Fair use abuse

This Chronicle clip talks about the academic/pop culture remix uses of copyrighted video on the web. The American University profs in the interview claim that the sorts of uses they sample for the reporter are fair, and contribute to a new kind of dialog among people. I’m not inclined to agree. I think most of those things are opportunistic misuses of creativity… because they build a creative product on someone else’s investment.

The fact that they’re funny and creative in their own right doesn’t matter to me as an artist. The law is designed to protect artists from having their work reproduced and distributed by others, because the duplication of images I created cheapens the resale value of those images for me, as the artist.

I’ve done many parodies of other creative works over the years. No problem with that. But I’ve done so the right way, by recreating, with a twist, the original idea in a way that serves my client’s communication objective.

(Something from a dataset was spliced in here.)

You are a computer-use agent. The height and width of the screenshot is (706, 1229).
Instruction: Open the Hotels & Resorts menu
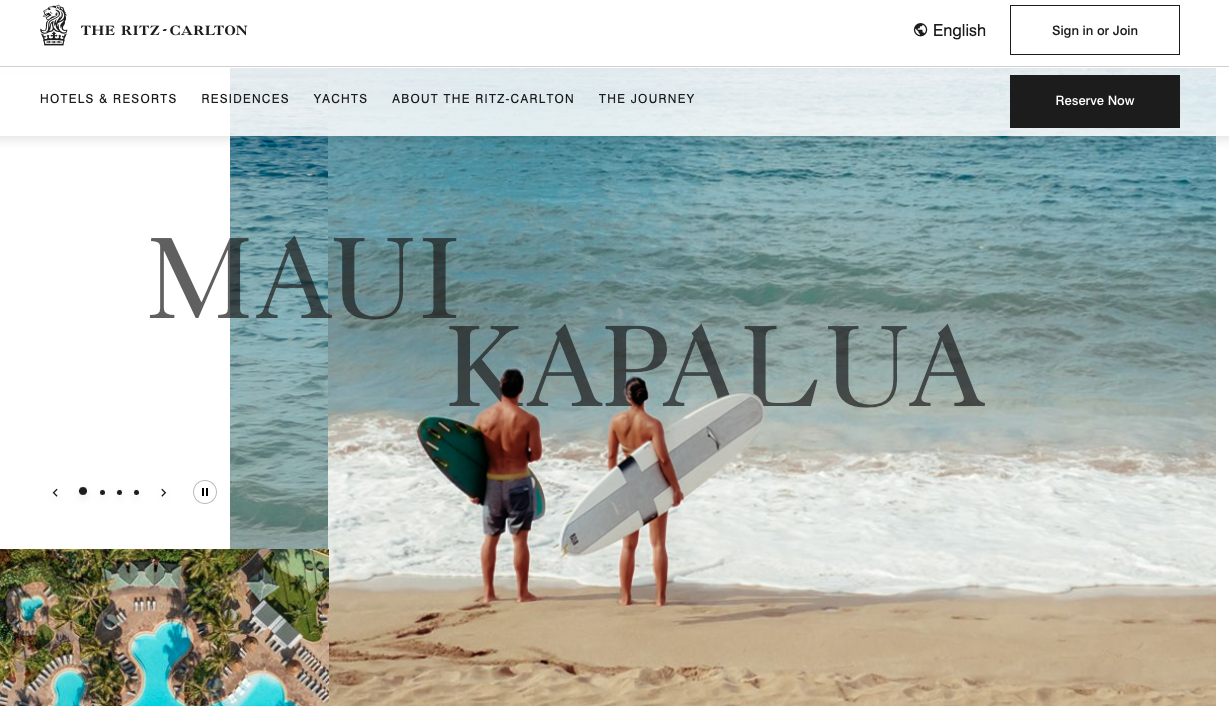click(108, 99)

Fair use? Sure, a couple seconds of a news event, a very brief clip from a concert at a college, to show the audience that the event occurred. That’s fair use. But if I were to repurpose the entire chorus of an artist’s song as part of the sound track, letting the words or music set the mood for that segment of the video — that would NOT be fair use, but would instead be benefitting from the other artist’s work without paying him. So in those cases I always contact the artist and explain the desire to use his work for that purpose, and tell him what the college can afford (usually from a few hundred to a few thousand dollars, depending on artist, purpose, and how it will be distributed). Usually, along with credit they’re happy for the exposure at a nominal rate.

In the movie I Am Sam, the screenwriter wanted to use Beatles songs because that was part of the title character’s shorthand way of communicating with his daughter. They didn’t have the king’s ransom it would take to use 10 seconds here or 30 seconds there of real Beatles songs. This seemed like a setback … but instead they went to relatively unknown bands who cover Beatles tunes and hired them to recreate the songs. Then, they only had to buy less expensive performing rights and the much less expensive song usage license for the movie. Was this a noble purpose, a new audience, a creative recontexting of Beatles music? Yes. Would it have been fair use? No, and if they had tried it they would have risked facing the punitive damages and criminal penalties that the copyright law has been given to enforce it.

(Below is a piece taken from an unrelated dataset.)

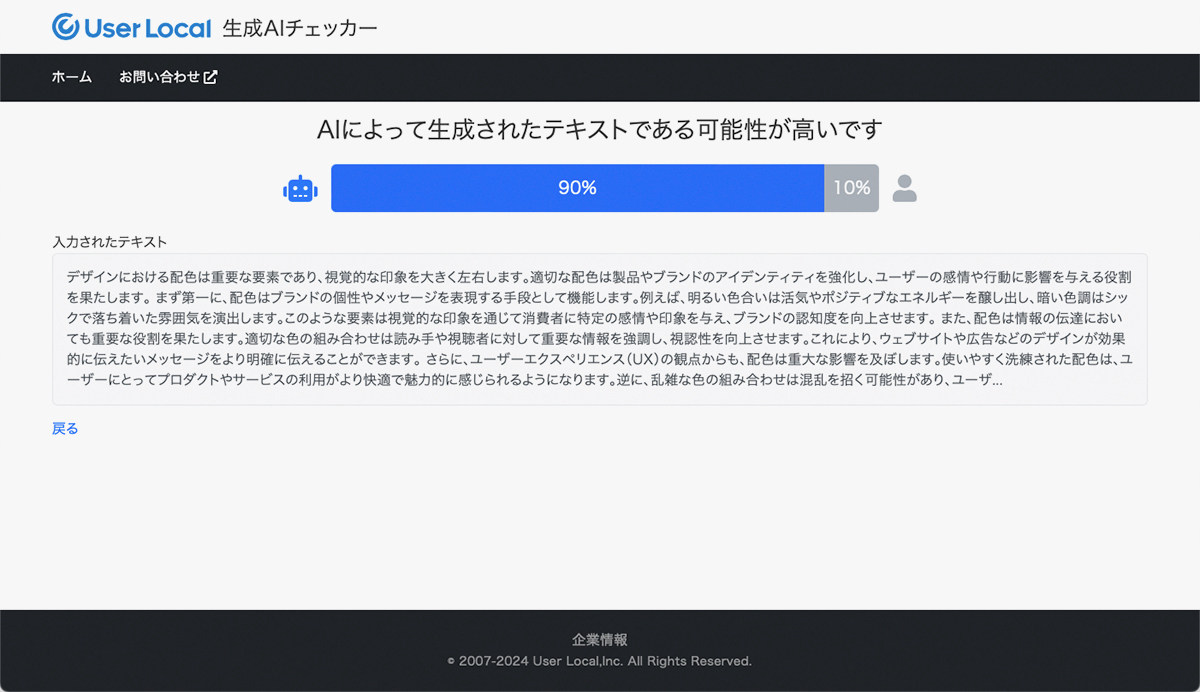Viewport: 1200px width, 692px height.
Task: Click the User Local wordmark text
Action: 148,28
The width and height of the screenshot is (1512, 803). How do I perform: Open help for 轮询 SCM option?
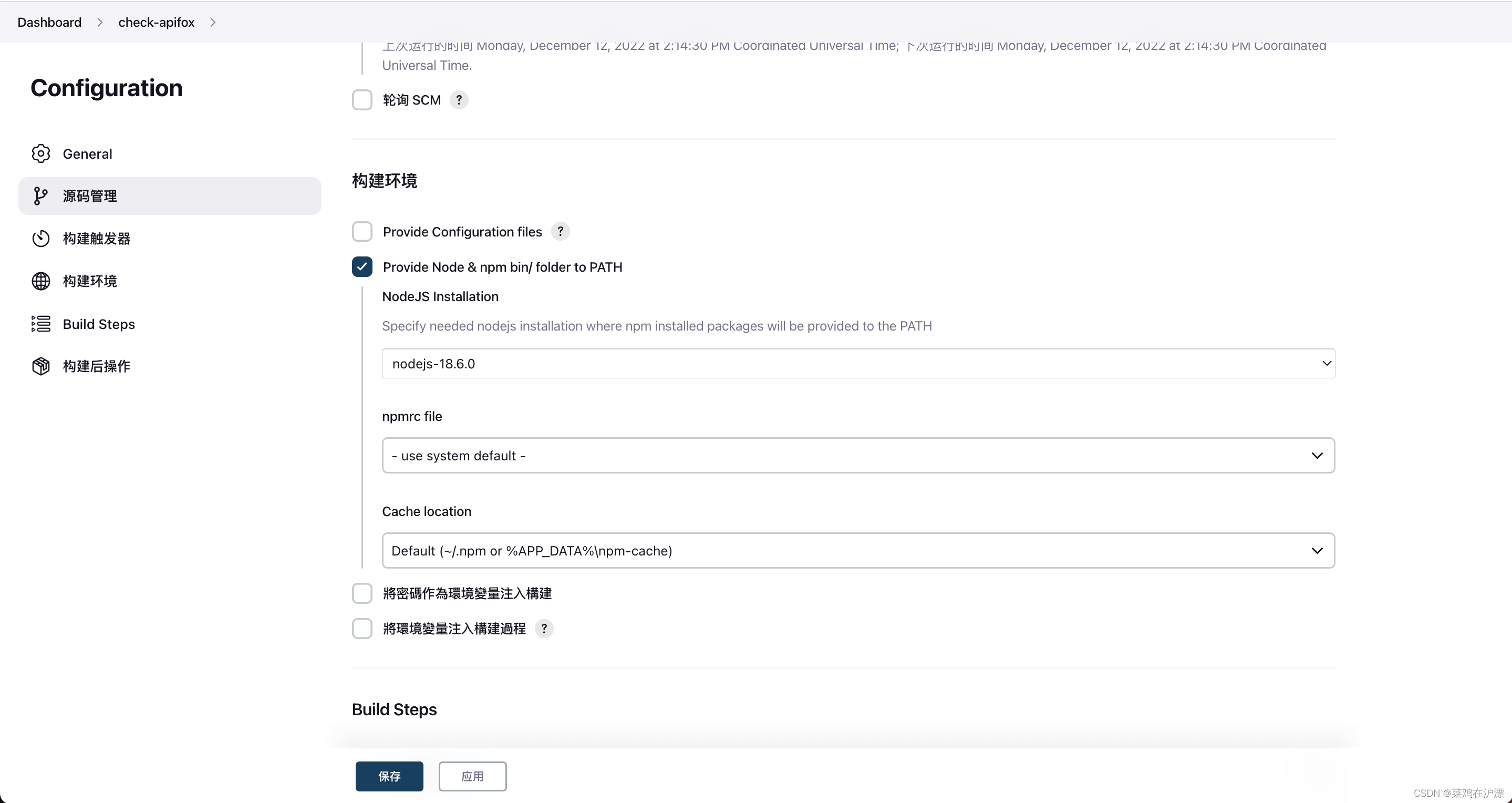pyautogui.click(x=459, y=100)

I once violated the copyright law myself, and it still gives me the creeps to think about it. I was doing a motivational show for a sales meeting in Phoenix… a one-time feel good meeting for a bunch of guys who had been through a rough time in their struggling division of a Fortune 100 company. I took 20 second to 1 minute clips from a bunch of different movies and added a narration by a voice that sounded like the country philosopher. The theme was “great beginnings”, and every clip was either funny or inspiring. Did I get away with it? Yes, because it was under the radar in 1989 or so. Was it fair use? Not on your life. It was an abuse of the fair use laws and I’m glad no one ever caught me.

Let’s end this on a light note by breaking the law together… 🙂

PS. The report you can read yourself is by Pat Afderheide and Peter Jaszi, co-director of the American University Law School’s Program on Information Justice and Intellectual Property.

I just interviewed an attorney who is an expert in intellectual property a few months ago. I’ll contact him and report back to you what he says about it.